--- START ---
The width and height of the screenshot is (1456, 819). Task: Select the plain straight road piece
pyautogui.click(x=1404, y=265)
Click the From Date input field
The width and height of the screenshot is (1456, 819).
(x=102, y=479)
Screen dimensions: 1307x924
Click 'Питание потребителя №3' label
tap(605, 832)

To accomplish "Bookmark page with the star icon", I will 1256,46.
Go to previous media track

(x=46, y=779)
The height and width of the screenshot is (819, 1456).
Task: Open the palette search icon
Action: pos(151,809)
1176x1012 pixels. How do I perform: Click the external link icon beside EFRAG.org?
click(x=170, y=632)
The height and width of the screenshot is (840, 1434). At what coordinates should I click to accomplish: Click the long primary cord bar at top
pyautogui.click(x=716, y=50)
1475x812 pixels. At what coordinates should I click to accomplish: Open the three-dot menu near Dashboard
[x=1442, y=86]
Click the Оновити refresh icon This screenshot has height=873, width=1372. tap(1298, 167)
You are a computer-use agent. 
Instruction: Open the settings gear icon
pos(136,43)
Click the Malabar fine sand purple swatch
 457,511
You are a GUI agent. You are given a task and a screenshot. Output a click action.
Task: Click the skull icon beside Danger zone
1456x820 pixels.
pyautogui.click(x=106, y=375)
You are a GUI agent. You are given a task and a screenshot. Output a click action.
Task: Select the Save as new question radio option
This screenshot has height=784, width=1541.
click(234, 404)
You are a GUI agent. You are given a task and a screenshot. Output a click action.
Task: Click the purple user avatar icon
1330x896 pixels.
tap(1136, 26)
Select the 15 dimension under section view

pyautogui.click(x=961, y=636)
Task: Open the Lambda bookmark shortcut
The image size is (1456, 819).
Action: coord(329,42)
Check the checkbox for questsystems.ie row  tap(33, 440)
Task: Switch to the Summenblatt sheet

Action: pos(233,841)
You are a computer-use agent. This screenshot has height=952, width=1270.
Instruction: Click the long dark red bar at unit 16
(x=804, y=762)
--- END ---
■ **Problem**:
Repeat verbatim the line holding "1330x896 pixels." and all lines after it, up to the end of the material.

■ **Task answer**:
1330x896 pixels.
tap(1136, 26)
Select the 15 dimension under section view

pyautogui.click(x=961, y=636)
Task: Open the Lambda bookmark shortcut
The image size is (1456, 819).
Action: coord(329,42)
Check the checkbox for questsystems.ie row  tap(33, 440)
Task: Switch to the Summenblatt sheet

Action: pos(233,841)
You are a computer-use agent. This screenshot has height=952, width=1270.
Instruction: Click the long dark red bar at unit 16
(x=804, y=762)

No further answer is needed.